Thangam, lives up to his name as a gold-hearted person, leaves his house in search of a future. He meets nine different women from different statuses in life and they all fall in love with him and help him. He first meets Manikkam who is a kurathi who falls in love with him and whom he falls in love with. He then meets Pushpa who is a stage performer whom he saves but turns down her proposal and moves on. Then he meets Maragadam, Muthamma, and Gomaidi and his journey continues. He meets and reforms a prostitute Vairam. He meets a hipster Neela to whom he shows how deep and valuable the culture is. He finally meets Pavalai and Vayiduriam before marrying Manikkam in the end.

== Cast ==
- Lead actor
- M. G. Ramachandran as Thangam
- Lead actresses
- Latha as Manickam
- Zarina Wahab as Pushpa
- P. R. Varalakshmi as Maragadam
- Shubha as Muthamma
- Jaya as Gomaidi
- Sripriya as Vairam
- Y. Vijaya as Neela
- Jayachitra as Pavalai
- Kumari Padmini as Vayiduriyam

- Supporting actresses
- S. Varalakshmi as Thangam's mother
- C. K. Saraswathi as Sagunan
- S. N. Lakshmi as Pangajethamma
- Puspalatha as Pavalai's sister

- Supporting actors
- A. V. M. Rajan as Raja
- M. N. Nambiar as Dharmaseelan
- P. S. Veerappa as Manaru
- Nagesh as Rathnam
- Thengai Srinivasan as Muthamma's father
- C. R. Parthiban as IG of Police
- K. Kannan as Gunaseelan
- M. B. Shetty as Djagou
- Senthamarai as Police inspector
- Isari Velan as Pavalai's uncle
- Shanmugasundari as Thiripurasundari / Pimpstress
- Ennathe Kannaiah as Villager
- Oru Viral Krishna Rao as The worker of teashop
- Loose Mohan as House broker
- T. K. S. Natarajan as Housekeeper

== Production ==
Navarathinam was A. P. Nagarajan's final film, as well as his only film with M. G. Ramachandran.
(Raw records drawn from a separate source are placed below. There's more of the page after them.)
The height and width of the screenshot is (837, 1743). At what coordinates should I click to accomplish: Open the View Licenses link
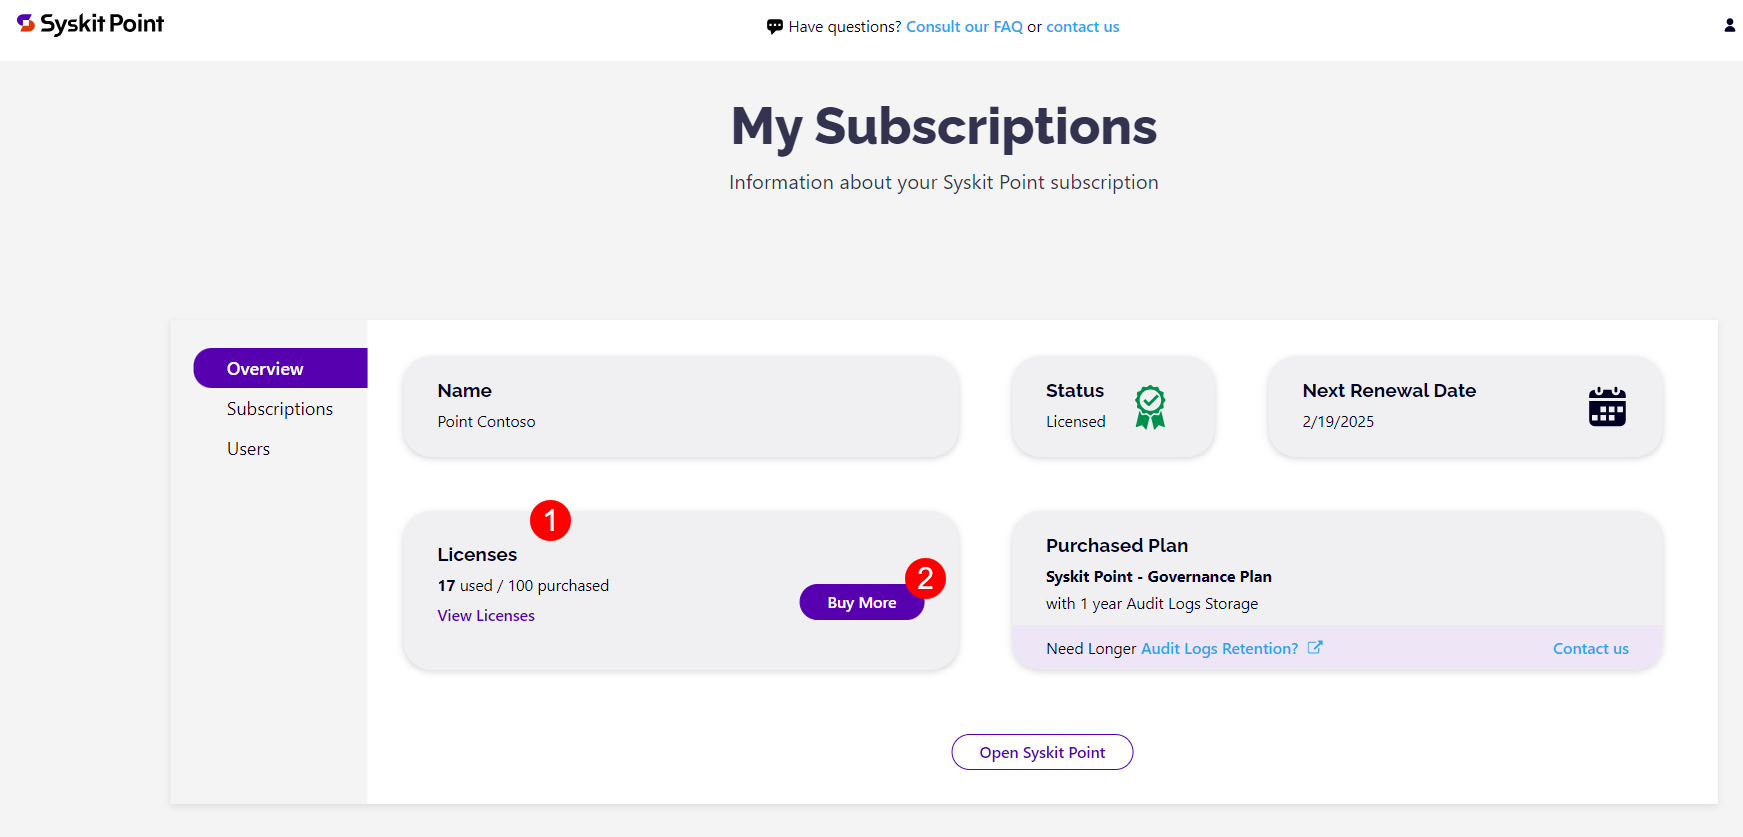coord(485,615)
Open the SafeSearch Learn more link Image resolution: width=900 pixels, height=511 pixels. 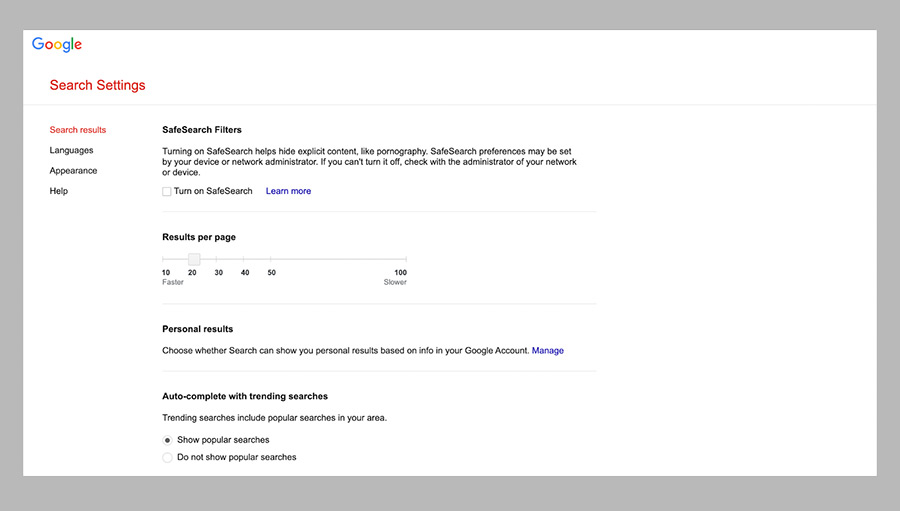(x=288, y=191)
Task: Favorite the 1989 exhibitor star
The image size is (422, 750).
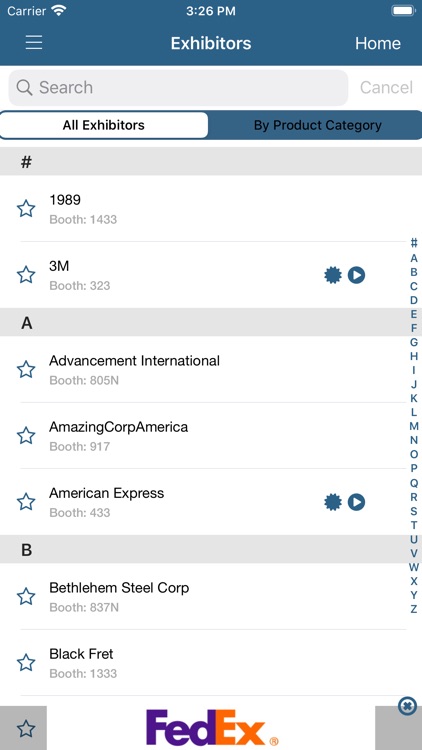Action: click(26, 209)
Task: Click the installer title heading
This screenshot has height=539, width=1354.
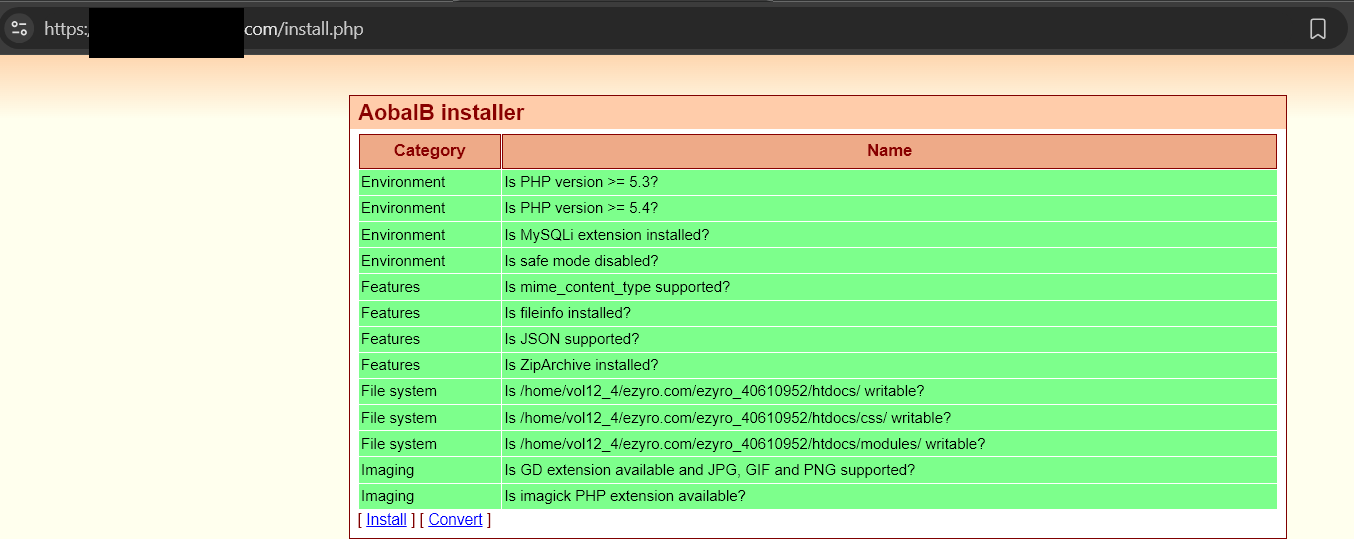Action: tap(441, 113)
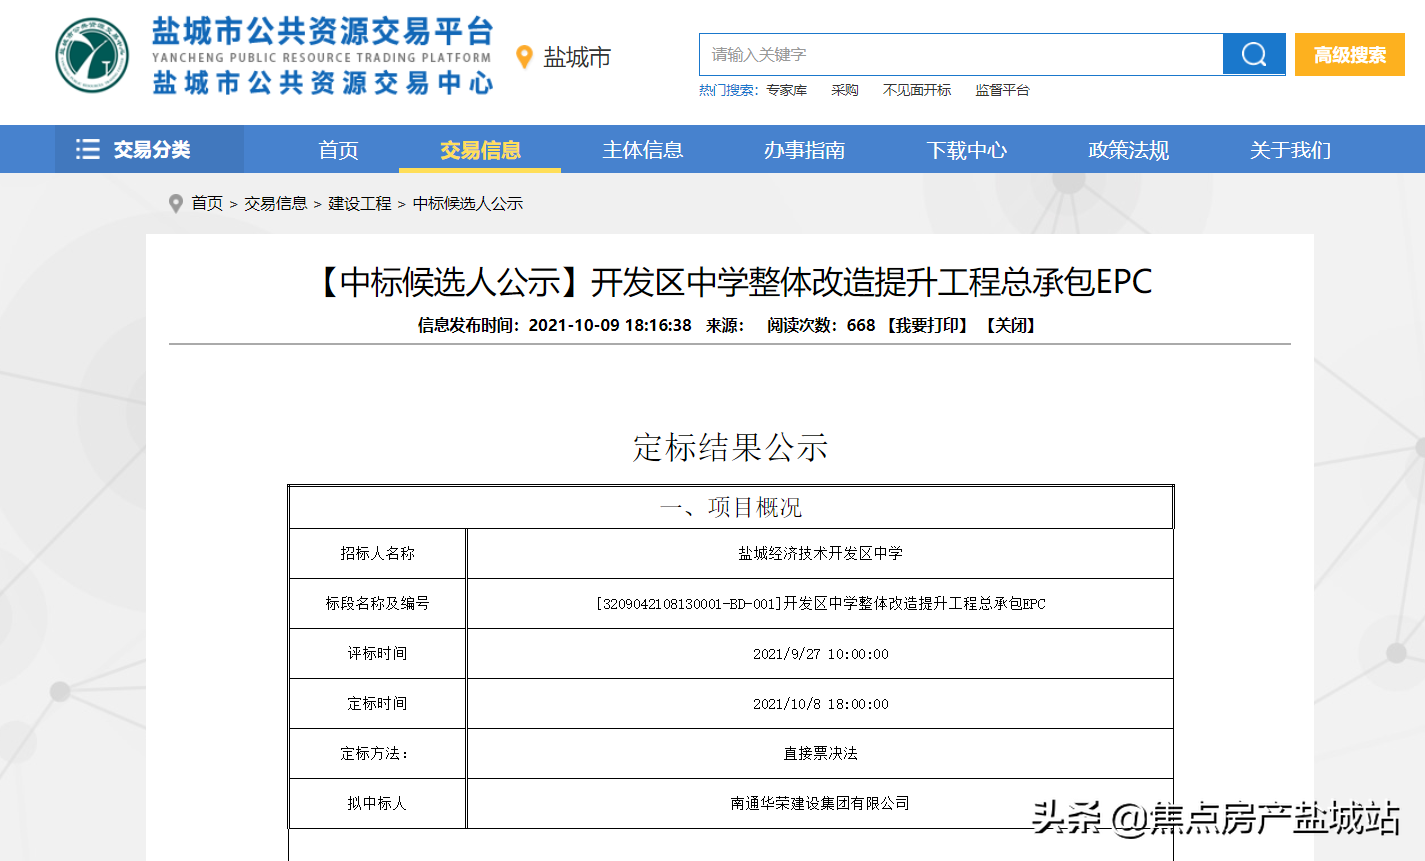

Considering the poor financial plight of Nagarajan, Ramachandran acted in the film without taking any remuneration and concentrated on minimal budget, by shooting all the scenes in his Sathya Studios, without outdoor shoots. Zarina Wahab initially suggested her friend Vijaya for one of the female lead roles, but Ramachandran refused; Wahab herself was chosen. Some scenes and climax were shot at a palace at Ooty and at locations such as Parson Valley Reservoir, Glenmorgan near Pykara Dam.

== Soundtrack ==
The music was composed by Kunnakudi Vaidyanathan. The song "Ladke Se Mili Ladki", written by Bollywood lyricist P. L. Santoshi, consists predominantly of Hindi lyrics.
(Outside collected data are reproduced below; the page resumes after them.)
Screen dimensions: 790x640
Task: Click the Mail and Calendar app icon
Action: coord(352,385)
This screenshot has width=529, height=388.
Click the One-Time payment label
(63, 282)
| Song | Singers | Lyrics | Length |
|---|---|---|---|
| "Ladke Se Mili Ladki" (Aa Gaye Hain) (Hindi) | K. J. Yesudas & Vani Jairam | P. L. Santoshi | 4:36 (film version) |
| "Puriyaadhadhai Puriyavaikkum" | P. Susheela, (MGR for dialogues) | Na. Kamarasan | 3:01 (film version) |
| "Palukku Kanda Sa Kerugu" (Telugu, English & Carnatic) | Balamuralikrishna & Vani Jairam, (MGR & Y. Vijaya for dialogues) | Nellai Arulmani | 8:38 (film version) |
| "Ungalil Nam Annaavai Paarkiren" | S. P. Balasubrahmanyam & Vani Jairam | Pulamaipithan | 2:58 (film version) |
| "Kuruvikkaara Machchaane" | Balamuralikrishna & Vani Jairam | Vaali | 3:28 (film version) |
| "Maanum Odi Varalaam" (Not in the movie, not held) | K. J. Yesudas | Muthulingam | 3:03 (film version) |

== Release and reception ==

Navarathinam was released on 5 March 1977. Kanthan of Kalki negatively reviewed the film, criticising Nagarajan's execution of an innovative story. Ananda Vikatan called the film a "a march of nine gems", noting that though the story was subpar, there was amusement. The film failed commercially; according to historian Sachi Sri Kantha, a potential reason was that the plot was strung around "national unity" as a political propaganda for Ramachandran's newly formed party and it's then ally Indira Gandhi's Congress Party, prior to the 1977 Indian general election.